• **Exercise prompt**:
The tail of the records, from the line containing "Luhrs 28 OPEN (25, 542)" through the final line, should be printed exactly and on its own.

=== Section Start ===

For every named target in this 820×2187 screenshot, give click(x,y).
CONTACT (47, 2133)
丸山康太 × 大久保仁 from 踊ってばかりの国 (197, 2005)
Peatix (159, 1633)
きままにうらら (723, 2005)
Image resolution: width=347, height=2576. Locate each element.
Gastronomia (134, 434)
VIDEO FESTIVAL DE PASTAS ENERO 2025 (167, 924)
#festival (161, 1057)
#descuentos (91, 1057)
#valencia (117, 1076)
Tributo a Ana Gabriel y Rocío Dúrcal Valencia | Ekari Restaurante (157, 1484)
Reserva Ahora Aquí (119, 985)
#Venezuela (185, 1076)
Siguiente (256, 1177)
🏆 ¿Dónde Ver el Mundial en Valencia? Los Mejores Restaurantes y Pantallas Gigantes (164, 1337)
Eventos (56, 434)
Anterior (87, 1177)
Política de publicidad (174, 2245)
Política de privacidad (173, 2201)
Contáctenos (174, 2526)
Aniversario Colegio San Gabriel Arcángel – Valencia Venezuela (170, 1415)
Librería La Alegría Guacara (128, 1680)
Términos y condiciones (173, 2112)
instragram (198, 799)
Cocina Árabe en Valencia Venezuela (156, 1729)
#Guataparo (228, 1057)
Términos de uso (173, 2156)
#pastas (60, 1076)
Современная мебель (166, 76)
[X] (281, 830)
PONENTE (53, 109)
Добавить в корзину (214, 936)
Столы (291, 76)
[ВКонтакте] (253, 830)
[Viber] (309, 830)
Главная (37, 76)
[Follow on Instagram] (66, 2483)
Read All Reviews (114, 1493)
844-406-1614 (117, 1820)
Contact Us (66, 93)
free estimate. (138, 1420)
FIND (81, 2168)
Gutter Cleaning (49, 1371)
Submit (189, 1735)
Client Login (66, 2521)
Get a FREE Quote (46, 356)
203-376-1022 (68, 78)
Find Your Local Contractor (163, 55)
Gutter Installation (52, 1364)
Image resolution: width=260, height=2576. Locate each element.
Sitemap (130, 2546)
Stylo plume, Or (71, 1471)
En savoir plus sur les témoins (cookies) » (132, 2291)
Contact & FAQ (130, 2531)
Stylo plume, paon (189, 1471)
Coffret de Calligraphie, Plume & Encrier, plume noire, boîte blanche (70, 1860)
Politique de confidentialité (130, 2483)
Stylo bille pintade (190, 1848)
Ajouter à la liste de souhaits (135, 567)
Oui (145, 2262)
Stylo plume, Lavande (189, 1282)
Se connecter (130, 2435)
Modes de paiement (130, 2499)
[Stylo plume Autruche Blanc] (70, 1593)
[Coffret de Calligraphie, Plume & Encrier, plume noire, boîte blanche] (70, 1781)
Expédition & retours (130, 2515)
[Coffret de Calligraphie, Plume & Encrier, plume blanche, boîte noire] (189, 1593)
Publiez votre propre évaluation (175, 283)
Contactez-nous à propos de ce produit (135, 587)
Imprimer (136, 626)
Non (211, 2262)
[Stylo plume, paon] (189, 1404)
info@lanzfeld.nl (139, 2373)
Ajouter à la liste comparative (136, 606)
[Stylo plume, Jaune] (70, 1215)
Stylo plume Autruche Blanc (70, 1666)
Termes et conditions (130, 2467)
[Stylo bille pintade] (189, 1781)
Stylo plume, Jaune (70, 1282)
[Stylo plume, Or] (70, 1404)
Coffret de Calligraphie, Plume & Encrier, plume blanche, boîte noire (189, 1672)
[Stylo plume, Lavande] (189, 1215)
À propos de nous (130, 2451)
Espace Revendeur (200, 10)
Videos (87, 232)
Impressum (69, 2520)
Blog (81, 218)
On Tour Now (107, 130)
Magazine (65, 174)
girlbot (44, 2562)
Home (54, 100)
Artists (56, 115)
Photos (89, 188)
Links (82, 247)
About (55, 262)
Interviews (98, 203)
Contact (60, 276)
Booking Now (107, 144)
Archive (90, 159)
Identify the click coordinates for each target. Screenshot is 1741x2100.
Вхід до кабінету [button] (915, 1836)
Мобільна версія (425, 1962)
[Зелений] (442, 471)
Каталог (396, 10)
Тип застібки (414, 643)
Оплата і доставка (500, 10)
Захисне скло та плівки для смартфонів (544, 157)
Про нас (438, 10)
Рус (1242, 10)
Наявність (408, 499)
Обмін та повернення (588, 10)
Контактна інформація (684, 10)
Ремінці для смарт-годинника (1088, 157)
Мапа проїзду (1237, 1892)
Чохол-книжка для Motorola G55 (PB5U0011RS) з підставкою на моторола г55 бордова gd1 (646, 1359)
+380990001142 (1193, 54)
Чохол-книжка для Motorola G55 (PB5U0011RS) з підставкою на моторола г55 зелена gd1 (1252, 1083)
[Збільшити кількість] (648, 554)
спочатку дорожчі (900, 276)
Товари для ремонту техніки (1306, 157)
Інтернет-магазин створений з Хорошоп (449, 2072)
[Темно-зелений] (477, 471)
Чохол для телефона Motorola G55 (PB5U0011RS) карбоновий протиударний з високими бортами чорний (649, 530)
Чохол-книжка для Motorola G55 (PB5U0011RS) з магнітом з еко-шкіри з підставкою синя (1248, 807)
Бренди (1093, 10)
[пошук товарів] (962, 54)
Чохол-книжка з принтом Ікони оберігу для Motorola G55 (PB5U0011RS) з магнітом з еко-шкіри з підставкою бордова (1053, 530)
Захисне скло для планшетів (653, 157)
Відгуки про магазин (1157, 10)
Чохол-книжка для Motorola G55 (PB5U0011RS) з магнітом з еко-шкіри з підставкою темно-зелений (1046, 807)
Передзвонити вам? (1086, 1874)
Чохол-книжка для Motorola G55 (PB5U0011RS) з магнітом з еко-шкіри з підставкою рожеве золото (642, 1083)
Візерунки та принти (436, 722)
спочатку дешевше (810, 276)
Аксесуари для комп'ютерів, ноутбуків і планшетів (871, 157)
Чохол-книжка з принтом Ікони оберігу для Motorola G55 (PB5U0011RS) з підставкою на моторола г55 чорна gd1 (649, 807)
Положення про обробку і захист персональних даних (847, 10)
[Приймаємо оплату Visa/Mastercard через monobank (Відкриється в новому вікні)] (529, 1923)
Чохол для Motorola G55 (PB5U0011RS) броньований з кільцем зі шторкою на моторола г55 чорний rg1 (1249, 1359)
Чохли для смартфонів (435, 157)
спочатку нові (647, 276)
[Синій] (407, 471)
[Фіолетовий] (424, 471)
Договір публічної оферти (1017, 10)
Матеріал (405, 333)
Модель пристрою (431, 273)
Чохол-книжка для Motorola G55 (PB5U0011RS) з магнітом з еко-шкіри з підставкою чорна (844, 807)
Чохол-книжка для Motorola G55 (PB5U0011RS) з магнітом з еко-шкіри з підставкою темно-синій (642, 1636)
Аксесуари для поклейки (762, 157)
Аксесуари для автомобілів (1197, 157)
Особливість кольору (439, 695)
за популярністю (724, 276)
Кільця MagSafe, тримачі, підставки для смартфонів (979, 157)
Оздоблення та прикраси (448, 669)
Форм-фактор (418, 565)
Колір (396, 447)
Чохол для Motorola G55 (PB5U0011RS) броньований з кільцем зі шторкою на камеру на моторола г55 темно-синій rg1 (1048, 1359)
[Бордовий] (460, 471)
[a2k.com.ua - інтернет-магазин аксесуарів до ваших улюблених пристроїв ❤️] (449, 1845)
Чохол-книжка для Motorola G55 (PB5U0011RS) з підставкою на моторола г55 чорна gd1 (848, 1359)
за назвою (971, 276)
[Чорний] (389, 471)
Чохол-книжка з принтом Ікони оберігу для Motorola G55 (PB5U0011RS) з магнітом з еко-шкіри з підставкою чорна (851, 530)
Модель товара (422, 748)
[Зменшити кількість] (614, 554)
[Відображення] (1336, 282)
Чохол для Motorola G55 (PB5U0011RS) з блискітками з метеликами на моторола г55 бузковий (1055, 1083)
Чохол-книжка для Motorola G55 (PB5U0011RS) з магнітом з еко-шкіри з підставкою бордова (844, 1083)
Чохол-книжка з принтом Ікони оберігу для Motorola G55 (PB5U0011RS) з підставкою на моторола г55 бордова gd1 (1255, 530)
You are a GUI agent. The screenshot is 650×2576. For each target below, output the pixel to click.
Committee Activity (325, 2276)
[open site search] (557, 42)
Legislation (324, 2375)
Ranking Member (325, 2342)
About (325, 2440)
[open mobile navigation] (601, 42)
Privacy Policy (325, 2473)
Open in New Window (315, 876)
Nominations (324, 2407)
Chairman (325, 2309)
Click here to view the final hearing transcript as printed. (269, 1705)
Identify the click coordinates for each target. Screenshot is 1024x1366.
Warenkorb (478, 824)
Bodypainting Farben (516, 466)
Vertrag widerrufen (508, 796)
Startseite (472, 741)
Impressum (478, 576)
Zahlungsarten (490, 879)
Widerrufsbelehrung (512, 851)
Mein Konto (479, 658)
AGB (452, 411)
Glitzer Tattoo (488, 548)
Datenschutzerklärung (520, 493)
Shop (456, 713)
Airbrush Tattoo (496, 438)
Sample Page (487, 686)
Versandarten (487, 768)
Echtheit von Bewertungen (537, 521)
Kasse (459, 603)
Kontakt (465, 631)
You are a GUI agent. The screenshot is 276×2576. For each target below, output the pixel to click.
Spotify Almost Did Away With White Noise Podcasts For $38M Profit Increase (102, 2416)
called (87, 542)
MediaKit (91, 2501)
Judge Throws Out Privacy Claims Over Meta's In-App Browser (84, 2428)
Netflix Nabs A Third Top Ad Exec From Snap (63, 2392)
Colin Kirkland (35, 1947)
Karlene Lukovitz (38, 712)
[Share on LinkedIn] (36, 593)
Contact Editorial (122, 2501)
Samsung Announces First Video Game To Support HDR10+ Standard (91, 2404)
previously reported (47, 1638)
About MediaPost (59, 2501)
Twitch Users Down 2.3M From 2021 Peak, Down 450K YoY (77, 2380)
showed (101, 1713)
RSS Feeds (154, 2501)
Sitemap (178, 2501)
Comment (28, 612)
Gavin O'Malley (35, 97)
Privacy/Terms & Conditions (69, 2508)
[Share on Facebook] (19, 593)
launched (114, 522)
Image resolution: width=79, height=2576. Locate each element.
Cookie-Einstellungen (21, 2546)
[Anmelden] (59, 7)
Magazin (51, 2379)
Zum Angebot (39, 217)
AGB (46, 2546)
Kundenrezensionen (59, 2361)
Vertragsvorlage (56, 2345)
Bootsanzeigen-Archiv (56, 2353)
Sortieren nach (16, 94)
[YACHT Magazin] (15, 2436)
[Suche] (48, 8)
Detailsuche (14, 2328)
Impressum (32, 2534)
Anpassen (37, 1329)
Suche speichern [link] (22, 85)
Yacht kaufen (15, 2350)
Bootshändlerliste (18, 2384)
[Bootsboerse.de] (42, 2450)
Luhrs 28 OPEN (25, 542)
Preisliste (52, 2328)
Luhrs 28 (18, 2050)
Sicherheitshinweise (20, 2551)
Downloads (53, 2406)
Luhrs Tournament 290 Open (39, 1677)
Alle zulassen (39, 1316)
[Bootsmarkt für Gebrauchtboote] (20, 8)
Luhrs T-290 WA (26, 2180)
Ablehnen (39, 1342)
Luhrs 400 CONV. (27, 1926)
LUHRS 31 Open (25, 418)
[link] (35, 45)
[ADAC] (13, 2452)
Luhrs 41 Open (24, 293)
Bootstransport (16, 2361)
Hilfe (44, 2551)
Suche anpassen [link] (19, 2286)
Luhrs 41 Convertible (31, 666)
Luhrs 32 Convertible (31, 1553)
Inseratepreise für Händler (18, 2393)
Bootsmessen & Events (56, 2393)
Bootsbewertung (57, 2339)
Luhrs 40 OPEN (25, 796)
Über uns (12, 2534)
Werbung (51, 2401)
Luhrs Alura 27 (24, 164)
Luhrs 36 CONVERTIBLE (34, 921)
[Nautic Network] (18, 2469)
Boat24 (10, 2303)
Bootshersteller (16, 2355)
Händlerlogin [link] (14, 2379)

=== Section End ===

• **Task response**:
Luhrs 28 OPEN (25, 542)
Preisliste (52, 2328)
Luhrs 28 (18, 2050)
Sicherheitshinweise (20, 2551)
Downloads (53, 2406)
Luhrs Tournament 290 Open (39, 1677)
Alle zulassen (39, 1316)
[Bootsmarkt für Gebrauchtboote] (20, 8)
Luhrs T-290 WA (26, 2180)
Ablehnen (39, 1342)
Luhrs 400 CONV. (27, 1926)
LUHRS 31 Open (25, 418)
[link] (35, 45)
[ADAC] (13, 2452)
Luhrs 41 Open (24, 293)
Bootstransport (16, 2361)
Hilfe (44, 2551)
Suche anpassen [link] (19, 2286)
Luhrs 41 Convertible (31, 666)
Luhrs 32 Convertible (31, 1553)
Inseratepreise für Händler (18, 2393)
Bootsmessen & Events (56, 2393)
Bootsbewertung (57, 2339)
Luhrs 40 OPEN (25, 796)
Über uns (12, 2534)
Werbung (51, 2401)
Luhrs Alura 27 (24, 164)
Luhrs 36 CONVERTIBLE (34, 921)
[Nautic Network] (18, 2469)
Boat24 (10, 2303)
Bootshersteller (16, 2355)
Händlerlogin [link] (14, 2379)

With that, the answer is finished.